To move from noisy diagnostic inferences to accurate identification, we propose a human-machine partnered approach, wherein linguistic analysis of content shared on social media is combined with clinical appraisals. This project aims to explore the utility of social media as a viable diagnostic tool in identifying individuals with schizophrenia.

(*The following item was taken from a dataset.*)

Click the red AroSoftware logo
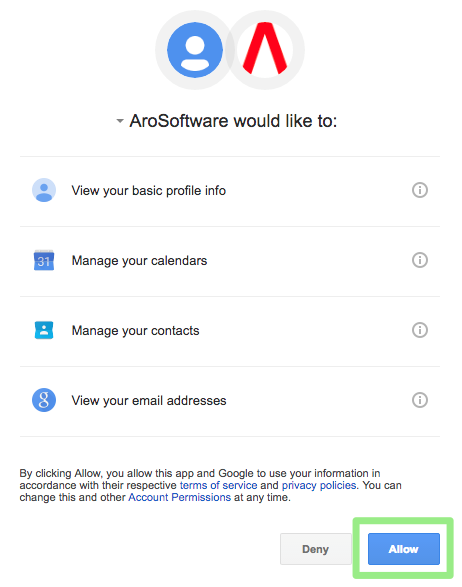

Initial data acquisition involved extracting publicly available Twitter posts from users with self-disclosed diagnoses of schizophrenia. Case-insensitive examples include “I am diagnosed with schizophrenia,” “told me I have schizophrenia,” and “I was diagnosed with schizoaffective disorder” (Textbox 1). Prior work identifying markers of mental illness online used similar filtering techniques based on self-reported diagnoses [22,23]. Data were extracted from Twitter because posts are often publicly accessible and readily available for analysis by researchers. Approval from the institutional review board was not sought because these data were freely available in the public domain and researchers had no interaction with the users.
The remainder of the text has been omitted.